Deep Fission was selected for the Department of Energy’s Reactor Pilot Program, a sign that the company could potentially benefit from a more defined permitting process and early federal involvement. That is alongside continuing work by the NRC to modernize advanced reactor licensing processes. Still, there are at least some milestones — site selection, environmental review, safety analysis reports and fuel qualification — that will control timelines more than capital markets will.

On the financing front, the company will most probably need a multi-pronged stack: customer prepayments or offtakes, government cost sharing, strategic equity and, eventually, project finance.

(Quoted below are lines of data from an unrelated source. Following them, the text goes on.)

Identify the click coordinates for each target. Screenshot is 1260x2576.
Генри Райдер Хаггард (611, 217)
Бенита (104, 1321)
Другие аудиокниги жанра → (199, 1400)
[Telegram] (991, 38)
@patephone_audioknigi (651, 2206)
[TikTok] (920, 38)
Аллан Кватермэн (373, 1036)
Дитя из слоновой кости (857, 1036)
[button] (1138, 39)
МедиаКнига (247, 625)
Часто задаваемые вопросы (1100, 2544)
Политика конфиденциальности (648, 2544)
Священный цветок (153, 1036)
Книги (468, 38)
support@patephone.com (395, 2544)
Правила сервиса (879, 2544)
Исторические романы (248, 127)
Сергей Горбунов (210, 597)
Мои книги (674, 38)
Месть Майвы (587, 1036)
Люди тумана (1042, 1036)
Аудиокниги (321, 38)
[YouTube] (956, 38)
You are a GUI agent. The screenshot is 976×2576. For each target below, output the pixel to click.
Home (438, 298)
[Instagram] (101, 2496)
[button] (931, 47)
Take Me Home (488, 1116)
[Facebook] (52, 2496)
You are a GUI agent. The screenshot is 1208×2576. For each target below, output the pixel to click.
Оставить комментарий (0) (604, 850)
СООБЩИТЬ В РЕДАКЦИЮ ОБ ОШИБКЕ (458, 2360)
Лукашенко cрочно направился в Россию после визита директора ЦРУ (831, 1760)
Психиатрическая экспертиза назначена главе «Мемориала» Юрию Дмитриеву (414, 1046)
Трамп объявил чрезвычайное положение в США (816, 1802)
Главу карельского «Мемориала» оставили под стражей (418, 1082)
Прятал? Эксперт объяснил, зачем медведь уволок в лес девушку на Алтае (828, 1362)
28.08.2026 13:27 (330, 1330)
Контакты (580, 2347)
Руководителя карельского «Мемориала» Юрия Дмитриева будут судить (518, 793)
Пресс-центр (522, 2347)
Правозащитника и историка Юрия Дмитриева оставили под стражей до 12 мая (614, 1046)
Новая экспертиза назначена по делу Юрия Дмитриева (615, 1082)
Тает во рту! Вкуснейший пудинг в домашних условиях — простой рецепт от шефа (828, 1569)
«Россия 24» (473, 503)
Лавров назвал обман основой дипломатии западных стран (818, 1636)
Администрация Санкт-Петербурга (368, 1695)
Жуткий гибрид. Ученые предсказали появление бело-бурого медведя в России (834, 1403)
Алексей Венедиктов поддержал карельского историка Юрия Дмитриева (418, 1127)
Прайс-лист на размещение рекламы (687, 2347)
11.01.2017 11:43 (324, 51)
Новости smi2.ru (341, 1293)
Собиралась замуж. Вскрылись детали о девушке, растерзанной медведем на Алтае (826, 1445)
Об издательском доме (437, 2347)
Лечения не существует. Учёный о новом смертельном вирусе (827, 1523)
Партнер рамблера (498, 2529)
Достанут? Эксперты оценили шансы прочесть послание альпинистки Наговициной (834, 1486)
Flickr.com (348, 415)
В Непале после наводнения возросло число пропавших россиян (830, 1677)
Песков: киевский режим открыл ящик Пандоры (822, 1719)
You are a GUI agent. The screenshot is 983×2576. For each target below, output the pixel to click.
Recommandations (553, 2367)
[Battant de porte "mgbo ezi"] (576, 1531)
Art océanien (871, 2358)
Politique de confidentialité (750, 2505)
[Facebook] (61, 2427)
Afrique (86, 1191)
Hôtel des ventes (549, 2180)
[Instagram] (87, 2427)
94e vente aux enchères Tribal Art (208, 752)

Technology-agnostic clean power credits under recent federal policy might enhance project returns, especially when accompanied by domestic content and workforce incentives, but even such benefits need a licensed, operating plant to cash in on.

What to watch next

And we will get a few key tells shortly: final SPAC redemptioon and cash balance disclosures, confirmation of an OTCQB quote and some measure of trading liquidity, and signs of a licensing strategy with the NRC in the short-term. On the engineering front, you’ll see proofs around drilling at scale, underground containment design, passive safety systems and maintainability.

If Deep Fission can prove that a buried, pressurized-water microreactor is viable and cost-effective, it will have revolutionized nuclear siting and security for a new class of customers. If it doesn’t, this SPAC may be remembered as another venture in nuclear finance and not as a coming-of-age for nuclear deployment.

Gregory Zuckerman
ByGregory Zuckerman
Gregory Zuckerman is a veteran investigative journalist and financial writer with decades of experience covering global markets, investment strategies, and the business personalities shaping them. His writing blends deep reporting with narrative storytelling to uncover the hidden forces behind financial trends and innovations. Over the years, Gregory’s work has earned industry recognition for bringing clarity to complex financial topics, and he continues to focus on long-form journalism that explores hedge funds, private equity, and high-stakes investing.